Constructing a Camp Over Water

Now that we know how to camp on solid ground and on the quaking bog we cannot finish up the subject of stilt camps without including one over-water camp. If the water has a muddy bottom it is a simple matter to force your supporting posts into the mud; this may be done by driving them in with a wooden mallet made of a section of log or it may be done by fastening poles on each side of the post and having a crowd of men jump up and down on the poles until the posts are forced into the bottom.

If you are building a pretentious structure the piles may be driven with the ordinary pile-driver. But if your camp on the water is over a hard bottom of rock or sand through which you cannot force your supports you may take a lot of old barrels (Fig. 75), knock the tops and bottoms out of them, nail some cross planks on the ends of your spiles, slide the barrels over the spiles, then set them in place in the water and hold them there by filling the barrels with rocks, stones, or coarse gravel. Fig. 77 shows a foundation made in this manner; this method is also useful in building piers (Fig. 78). But if you are in the woods, out of reach of barrels or other civilized lumber, you can make yourself cribs by driving a square or a circle of sticks in the ground a short distance and then twining roots or pliable branches inside and outside the stakes, basket fashion, as shown in Fig. 76. When the crib is complete it may be carefully removed from the ground and used as the barrels were used by filling them with stones to support the uprights. Fig. 79 shows an ordinary portable house such as are advertised in all the sportsmen's papers, which has been erected upon a platform over the water.

Fig. 75. Fig. 76. Fig. 77. Fig. 78. Fig. 79.

Showing how to make foundations for over-water camps. Showing how to make foundations for over-water camps.

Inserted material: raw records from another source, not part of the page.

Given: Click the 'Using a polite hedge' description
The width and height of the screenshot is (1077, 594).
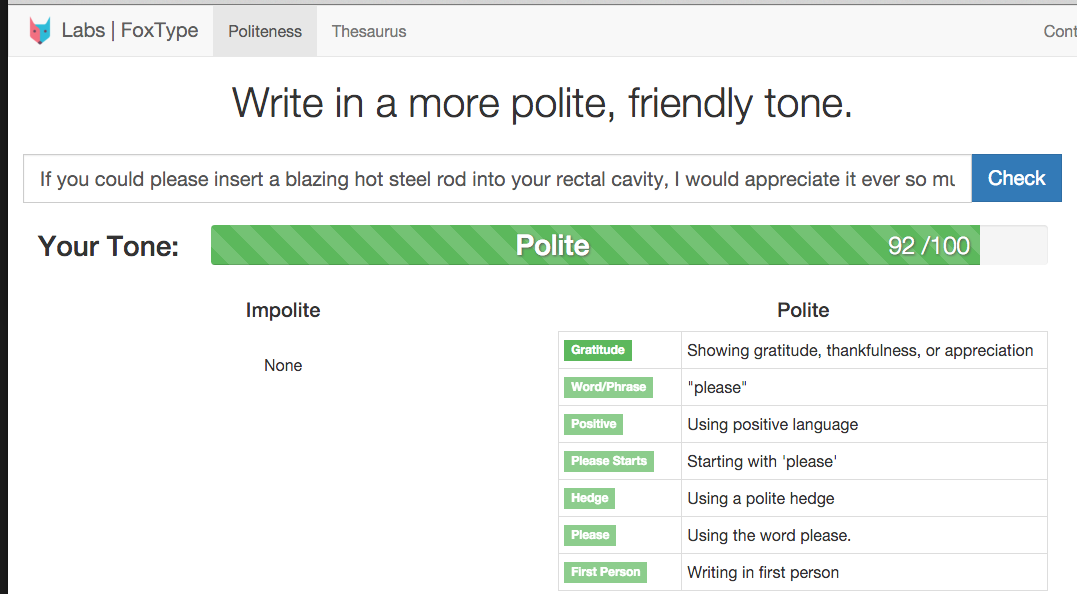Looking at the screenshot, I should click(760, 498).
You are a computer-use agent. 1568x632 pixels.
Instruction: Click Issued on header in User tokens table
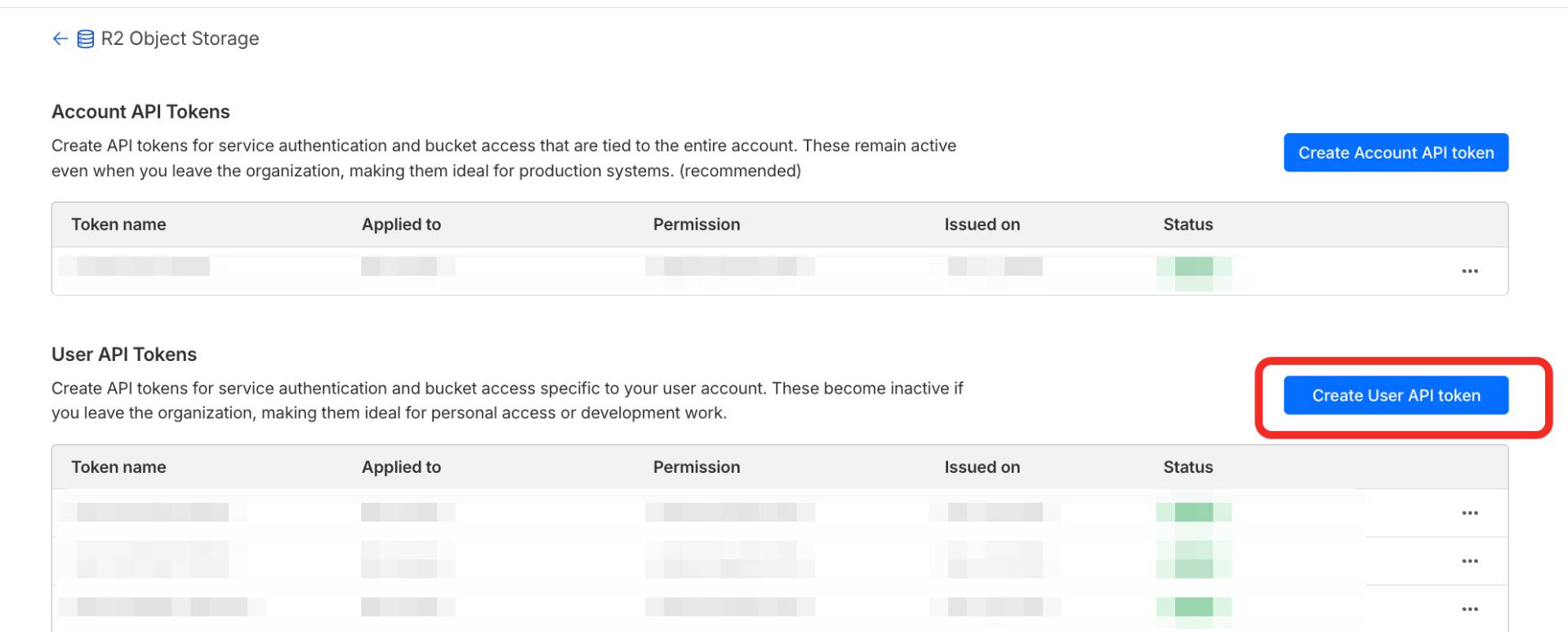point(982,467)
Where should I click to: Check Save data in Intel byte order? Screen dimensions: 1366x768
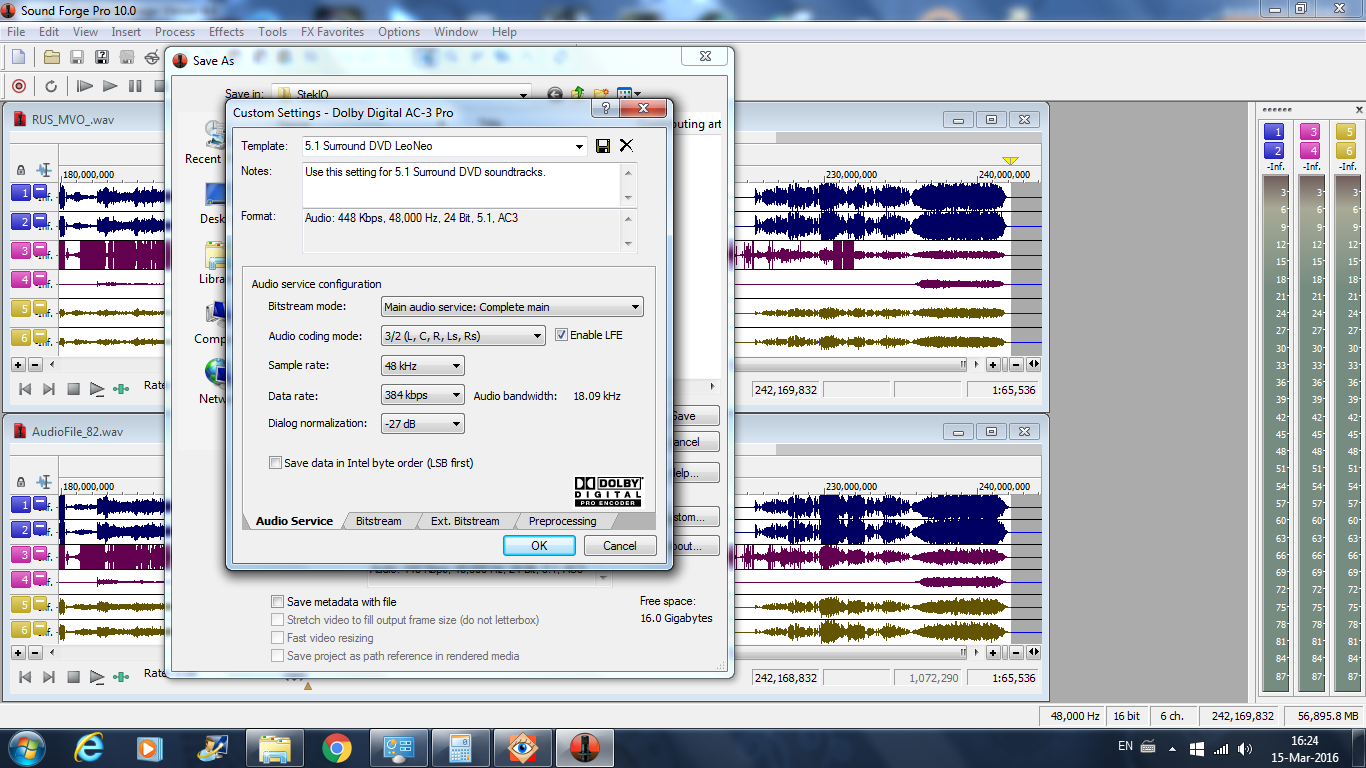[276, 463]
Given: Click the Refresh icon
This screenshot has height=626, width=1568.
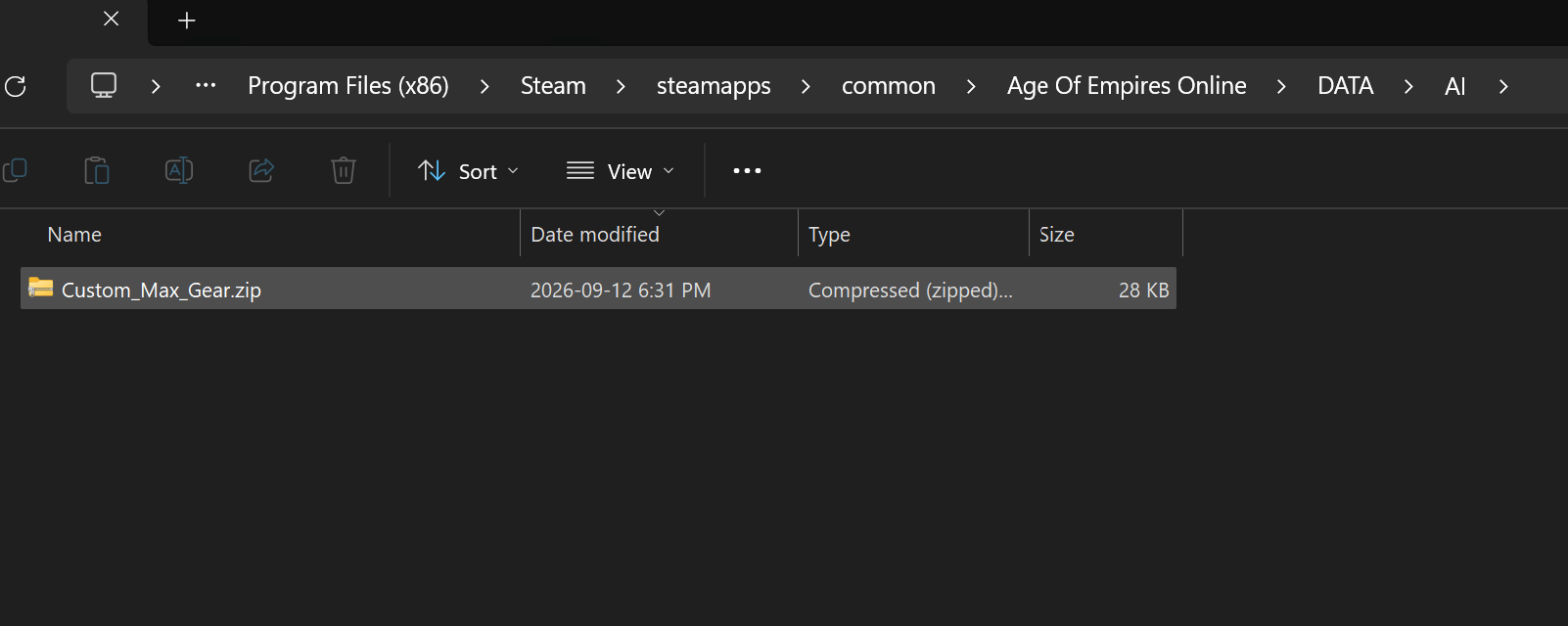Looking at the screenshot, I should tap(16, 86).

My experience with this sort of work leads me to advise the use of piles upon which to build in place of piers of stones. Where I have used such piers upon small inland lakes the tremendous push of the freezing ice has upset them, whereas the ice seems to slide around the piles without pushing them over. The real danger with piles lies in the fact that if the water rises after the ice has frozen around the uprights the water will lift the ice up and the ice will sometimes pull the piles out of the bottom like a dentist pulls teeth. Nevertheless, piles are much better for a foundation for a camp or pier than any crib of rocks, and that is the reason I have shown the cribs in Figs. 75 and 77, made so as to rest upon the bottom supposedly below the level of the winter ice.